With this increased demand for cold storage, many companies may use public cold storage facilities for the first time or much more often. Since the cost of cold storage services is always an important component, we must understand how we set cold storage pricing.

Fresh food for customers requires effective cold storage
A successful cold chain makes safe, fresh food available.

Cold storage facility pricing strategy must take a long list of complex factors into account. Each facility's revenue management model is unique due to its location and capabilities. Large customers generally have negotiated contracts that address their specific requirements. But there are commonplace pricing features to consider within the pricing model.

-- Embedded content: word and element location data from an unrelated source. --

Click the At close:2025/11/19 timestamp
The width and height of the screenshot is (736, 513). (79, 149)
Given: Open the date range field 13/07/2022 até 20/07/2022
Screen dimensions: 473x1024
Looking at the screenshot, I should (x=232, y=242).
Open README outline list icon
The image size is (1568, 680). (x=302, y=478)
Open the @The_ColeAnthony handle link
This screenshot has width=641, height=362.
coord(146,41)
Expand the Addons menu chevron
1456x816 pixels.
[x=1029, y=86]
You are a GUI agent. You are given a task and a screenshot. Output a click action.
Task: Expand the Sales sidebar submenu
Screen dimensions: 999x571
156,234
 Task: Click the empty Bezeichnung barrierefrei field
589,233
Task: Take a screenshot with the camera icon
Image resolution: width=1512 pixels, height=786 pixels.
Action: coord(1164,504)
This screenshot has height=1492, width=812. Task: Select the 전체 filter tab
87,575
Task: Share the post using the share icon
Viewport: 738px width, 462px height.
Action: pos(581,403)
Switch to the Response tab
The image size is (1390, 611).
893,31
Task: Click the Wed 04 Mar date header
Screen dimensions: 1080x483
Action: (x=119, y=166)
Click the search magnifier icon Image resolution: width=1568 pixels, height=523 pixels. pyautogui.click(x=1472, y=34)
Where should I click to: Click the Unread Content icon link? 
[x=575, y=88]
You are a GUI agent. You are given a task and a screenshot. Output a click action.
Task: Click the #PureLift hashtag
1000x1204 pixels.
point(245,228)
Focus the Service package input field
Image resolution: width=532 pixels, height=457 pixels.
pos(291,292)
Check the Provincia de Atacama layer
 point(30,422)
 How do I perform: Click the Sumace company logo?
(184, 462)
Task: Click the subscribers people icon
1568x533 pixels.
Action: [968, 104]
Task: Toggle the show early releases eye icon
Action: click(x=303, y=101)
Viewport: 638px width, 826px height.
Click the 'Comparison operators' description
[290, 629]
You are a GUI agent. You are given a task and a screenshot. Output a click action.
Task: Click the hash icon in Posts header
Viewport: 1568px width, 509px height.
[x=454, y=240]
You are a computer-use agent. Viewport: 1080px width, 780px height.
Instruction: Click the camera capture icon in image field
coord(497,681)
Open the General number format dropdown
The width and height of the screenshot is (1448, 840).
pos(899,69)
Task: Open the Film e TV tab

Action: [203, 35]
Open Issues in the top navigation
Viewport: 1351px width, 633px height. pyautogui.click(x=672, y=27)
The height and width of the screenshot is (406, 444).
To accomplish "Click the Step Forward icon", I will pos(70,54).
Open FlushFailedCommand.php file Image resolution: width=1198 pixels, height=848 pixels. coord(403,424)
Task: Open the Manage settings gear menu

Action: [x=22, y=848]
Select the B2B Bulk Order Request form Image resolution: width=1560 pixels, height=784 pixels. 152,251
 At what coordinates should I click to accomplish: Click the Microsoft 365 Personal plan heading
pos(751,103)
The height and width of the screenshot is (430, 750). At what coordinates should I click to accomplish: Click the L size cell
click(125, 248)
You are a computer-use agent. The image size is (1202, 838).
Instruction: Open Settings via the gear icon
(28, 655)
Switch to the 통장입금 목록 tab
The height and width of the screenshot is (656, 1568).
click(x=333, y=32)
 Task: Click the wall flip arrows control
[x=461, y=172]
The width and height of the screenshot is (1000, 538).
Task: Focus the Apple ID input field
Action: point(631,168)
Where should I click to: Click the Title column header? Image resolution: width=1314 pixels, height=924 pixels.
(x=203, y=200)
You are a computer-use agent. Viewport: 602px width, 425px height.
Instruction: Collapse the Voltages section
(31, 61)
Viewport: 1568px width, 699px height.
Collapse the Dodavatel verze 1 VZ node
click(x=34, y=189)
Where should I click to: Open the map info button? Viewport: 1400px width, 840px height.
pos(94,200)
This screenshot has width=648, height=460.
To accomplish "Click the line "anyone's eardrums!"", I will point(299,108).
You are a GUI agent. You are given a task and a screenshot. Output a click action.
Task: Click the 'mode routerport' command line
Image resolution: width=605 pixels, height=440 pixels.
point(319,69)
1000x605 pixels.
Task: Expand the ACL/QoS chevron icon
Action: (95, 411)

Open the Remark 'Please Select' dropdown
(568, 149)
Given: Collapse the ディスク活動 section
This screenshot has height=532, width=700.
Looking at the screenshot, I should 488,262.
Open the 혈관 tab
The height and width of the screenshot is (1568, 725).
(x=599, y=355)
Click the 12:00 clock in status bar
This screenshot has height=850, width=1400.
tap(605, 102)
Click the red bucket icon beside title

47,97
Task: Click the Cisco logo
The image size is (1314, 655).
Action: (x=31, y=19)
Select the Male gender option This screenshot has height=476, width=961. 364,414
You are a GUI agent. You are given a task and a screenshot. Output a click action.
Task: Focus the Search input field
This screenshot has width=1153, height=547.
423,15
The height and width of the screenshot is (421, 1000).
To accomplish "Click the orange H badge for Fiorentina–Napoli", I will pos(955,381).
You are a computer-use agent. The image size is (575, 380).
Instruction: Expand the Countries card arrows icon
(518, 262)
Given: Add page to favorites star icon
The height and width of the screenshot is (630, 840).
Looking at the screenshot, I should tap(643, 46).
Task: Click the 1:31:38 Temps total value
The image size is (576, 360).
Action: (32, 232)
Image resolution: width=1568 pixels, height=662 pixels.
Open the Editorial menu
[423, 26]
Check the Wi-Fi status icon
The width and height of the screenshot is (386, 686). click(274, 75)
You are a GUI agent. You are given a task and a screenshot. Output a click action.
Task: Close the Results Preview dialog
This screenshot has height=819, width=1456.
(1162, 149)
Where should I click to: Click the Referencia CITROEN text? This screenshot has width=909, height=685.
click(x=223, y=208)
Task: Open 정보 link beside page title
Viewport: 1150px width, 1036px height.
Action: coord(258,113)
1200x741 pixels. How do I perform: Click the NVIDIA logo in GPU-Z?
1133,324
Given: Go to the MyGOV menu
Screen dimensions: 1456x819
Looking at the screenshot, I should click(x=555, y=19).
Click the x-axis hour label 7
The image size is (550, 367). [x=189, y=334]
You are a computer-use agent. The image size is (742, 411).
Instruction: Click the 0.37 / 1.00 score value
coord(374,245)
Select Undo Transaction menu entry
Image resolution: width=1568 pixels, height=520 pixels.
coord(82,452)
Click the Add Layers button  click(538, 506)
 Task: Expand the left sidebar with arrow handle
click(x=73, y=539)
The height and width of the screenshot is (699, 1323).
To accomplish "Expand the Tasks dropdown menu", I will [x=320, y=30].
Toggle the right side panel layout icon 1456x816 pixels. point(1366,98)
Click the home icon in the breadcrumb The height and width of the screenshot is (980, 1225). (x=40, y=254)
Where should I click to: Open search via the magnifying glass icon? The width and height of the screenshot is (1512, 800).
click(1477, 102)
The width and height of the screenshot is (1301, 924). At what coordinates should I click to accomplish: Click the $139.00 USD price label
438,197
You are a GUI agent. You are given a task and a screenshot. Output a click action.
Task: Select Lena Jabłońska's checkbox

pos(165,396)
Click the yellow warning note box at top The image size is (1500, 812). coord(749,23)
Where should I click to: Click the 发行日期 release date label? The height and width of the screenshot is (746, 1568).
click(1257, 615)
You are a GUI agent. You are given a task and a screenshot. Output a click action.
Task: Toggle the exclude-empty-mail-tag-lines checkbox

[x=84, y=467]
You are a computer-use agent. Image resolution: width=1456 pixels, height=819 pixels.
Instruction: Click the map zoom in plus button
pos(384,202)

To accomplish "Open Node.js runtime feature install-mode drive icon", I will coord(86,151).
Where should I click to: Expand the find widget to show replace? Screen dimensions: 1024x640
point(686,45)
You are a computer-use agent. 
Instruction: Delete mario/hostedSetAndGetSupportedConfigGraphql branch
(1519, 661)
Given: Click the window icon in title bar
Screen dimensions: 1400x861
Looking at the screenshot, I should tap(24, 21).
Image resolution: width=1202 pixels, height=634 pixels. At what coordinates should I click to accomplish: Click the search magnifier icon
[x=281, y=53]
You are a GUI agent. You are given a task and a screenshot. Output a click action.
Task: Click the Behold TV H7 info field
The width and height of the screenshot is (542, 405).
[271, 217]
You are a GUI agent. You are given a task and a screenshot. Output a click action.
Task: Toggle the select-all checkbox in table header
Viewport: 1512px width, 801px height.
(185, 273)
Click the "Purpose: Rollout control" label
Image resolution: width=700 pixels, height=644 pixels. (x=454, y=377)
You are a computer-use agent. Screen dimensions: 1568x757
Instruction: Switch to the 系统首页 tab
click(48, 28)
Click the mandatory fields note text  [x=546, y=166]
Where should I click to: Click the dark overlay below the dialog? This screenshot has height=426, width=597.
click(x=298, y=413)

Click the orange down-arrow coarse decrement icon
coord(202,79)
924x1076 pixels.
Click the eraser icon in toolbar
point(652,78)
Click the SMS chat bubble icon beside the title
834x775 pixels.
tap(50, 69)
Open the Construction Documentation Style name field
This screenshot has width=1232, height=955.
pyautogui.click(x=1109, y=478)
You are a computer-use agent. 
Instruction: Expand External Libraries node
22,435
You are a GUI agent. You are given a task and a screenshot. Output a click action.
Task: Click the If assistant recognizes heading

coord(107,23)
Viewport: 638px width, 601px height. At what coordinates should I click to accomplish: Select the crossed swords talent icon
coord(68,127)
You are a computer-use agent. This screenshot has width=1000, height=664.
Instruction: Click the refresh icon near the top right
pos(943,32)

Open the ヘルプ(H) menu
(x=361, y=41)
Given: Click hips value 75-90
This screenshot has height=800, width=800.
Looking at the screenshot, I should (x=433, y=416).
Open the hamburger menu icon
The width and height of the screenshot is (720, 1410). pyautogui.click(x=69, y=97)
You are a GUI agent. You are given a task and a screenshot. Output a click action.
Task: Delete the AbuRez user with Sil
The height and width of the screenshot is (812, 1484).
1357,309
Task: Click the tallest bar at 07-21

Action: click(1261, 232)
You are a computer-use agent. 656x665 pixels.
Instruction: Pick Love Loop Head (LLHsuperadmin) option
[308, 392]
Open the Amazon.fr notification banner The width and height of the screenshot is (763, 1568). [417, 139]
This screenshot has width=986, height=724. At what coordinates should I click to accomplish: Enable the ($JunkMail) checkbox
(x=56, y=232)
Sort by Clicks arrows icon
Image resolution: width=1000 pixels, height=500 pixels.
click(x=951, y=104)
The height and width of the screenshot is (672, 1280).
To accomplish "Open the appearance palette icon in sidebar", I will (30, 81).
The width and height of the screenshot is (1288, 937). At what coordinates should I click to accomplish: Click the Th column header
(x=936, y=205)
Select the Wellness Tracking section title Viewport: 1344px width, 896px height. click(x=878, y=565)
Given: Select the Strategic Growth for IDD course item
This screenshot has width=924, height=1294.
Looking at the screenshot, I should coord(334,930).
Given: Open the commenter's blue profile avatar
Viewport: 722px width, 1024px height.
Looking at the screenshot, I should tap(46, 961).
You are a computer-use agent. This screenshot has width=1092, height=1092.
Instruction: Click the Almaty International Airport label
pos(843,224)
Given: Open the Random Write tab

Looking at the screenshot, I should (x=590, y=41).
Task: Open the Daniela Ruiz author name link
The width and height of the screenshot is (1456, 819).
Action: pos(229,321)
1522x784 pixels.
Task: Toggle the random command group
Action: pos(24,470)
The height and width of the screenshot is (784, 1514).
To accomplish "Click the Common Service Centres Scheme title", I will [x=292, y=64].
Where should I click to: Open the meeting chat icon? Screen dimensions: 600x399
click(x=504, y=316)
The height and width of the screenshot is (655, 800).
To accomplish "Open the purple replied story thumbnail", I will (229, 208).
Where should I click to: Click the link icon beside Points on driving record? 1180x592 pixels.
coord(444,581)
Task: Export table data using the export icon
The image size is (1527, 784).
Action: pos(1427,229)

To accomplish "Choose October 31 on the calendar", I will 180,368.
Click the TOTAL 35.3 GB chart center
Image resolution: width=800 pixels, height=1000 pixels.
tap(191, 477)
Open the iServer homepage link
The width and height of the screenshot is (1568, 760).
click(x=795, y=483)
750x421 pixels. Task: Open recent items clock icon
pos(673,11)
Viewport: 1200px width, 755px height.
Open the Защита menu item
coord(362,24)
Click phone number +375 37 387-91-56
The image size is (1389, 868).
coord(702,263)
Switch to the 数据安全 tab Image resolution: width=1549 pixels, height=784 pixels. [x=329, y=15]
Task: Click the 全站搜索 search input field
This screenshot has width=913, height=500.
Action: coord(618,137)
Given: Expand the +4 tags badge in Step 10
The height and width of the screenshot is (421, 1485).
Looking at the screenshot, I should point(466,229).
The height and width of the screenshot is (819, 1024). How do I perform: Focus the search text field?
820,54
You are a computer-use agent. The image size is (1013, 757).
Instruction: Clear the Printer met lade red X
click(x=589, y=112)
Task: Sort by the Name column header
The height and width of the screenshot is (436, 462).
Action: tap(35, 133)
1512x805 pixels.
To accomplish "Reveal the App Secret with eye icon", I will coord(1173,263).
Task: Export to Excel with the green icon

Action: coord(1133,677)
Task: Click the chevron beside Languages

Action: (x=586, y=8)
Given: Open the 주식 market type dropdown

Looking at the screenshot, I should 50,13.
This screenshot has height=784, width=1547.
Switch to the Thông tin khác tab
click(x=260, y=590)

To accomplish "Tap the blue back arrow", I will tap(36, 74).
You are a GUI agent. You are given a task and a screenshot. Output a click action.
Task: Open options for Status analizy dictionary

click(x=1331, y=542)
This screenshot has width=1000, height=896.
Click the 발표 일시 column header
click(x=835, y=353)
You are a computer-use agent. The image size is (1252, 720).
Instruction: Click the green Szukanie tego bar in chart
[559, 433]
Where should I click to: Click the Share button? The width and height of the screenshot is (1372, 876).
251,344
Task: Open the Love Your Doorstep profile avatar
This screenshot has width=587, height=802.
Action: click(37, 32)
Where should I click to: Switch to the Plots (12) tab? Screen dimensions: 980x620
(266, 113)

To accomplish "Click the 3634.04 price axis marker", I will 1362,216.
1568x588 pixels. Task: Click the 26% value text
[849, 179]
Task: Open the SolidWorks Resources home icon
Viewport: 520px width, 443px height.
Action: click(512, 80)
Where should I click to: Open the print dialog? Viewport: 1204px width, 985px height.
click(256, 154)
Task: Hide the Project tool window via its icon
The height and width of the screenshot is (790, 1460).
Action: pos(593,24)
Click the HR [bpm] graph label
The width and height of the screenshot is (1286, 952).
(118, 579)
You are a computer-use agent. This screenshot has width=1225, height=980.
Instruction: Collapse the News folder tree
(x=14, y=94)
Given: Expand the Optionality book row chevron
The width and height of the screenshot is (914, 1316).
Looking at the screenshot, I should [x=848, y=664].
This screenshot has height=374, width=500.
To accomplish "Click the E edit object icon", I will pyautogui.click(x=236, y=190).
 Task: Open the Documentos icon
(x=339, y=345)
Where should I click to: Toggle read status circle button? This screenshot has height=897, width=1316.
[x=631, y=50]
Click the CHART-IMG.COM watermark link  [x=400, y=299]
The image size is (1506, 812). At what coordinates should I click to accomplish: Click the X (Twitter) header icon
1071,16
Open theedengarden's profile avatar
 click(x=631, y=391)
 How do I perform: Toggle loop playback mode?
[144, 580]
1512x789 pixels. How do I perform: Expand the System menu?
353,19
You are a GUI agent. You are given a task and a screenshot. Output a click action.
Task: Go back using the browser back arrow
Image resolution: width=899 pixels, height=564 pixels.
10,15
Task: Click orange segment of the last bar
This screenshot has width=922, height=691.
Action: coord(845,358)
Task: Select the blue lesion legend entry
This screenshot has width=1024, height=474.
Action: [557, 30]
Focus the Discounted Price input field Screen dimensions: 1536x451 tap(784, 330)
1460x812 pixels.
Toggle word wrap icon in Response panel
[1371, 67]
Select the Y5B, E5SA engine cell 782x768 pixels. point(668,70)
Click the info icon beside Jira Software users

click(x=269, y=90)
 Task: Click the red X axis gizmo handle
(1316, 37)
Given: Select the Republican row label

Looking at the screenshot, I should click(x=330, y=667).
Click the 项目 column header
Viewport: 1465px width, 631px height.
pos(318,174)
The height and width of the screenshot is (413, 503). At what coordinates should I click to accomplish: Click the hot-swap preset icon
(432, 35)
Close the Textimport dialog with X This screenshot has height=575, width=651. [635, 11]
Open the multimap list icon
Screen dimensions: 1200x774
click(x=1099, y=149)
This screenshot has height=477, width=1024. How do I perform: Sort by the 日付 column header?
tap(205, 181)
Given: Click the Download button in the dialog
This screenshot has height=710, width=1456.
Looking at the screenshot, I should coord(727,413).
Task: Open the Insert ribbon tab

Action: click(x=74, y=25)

A few of these factors include:

  • Storage Fees – The fee structure varies between accounts and can comprise features that maximize revenue and motivate desired behavior. Examples of a few of these structures include:
    • Split month pricing - if the product comes in on the 1st of the month through the 15th, a full month of storage fees are paid. But, if the products arrive from the 16th through the 31st of the month, customers pay for half a month. Some companies might average the days or use a formula for a percentage of the recurring monthly rent.
    • Anniversary pricing - billed on receipt of the goods into the warehouse facility and each monthly anniversary.
    • Escalating monthly charges – In some situations, the operator seeks to drive product turns and charges higher amounts for extra months storage (also called recharge). Some operators may ask even more for months after the second month.
  • Handling Fees – These fees are typically charged based on a single charge and include receiving the pallet as well as shipping it out. This fee is critical since it is an activity-based fee versus a facility-based price, allowing further leverage of the facility. The combination of storage and handling fees is significant. The pricing can influence customer behavior. As an example, using split storage pricing for a pallet received on the 10th of the month and shipped out on the 25th requires payment for an entire month of storage and a handling fee. These payments allow for more use of space. Customers may react by managing the timing of shipments into and out of the facility as much as possible.
  • Ancillary or Accessorial Fees – These fees cover services some may overlook without a systematic survey of features. They include quick chilling, tempering, case pick, unloading, loading, shrink wrap, placards, labeling, corner boards, slip sheets, kitting, sorting, lot release, pallet management, and additional labor at hourly rates. These fees may be included in the overall bill or negotiated separately per account.

When searching for a cold storage vendor, there are many factors to evaluate. This article can help your team understand cold storage pricing options and negotiate pricing to better fit your needs.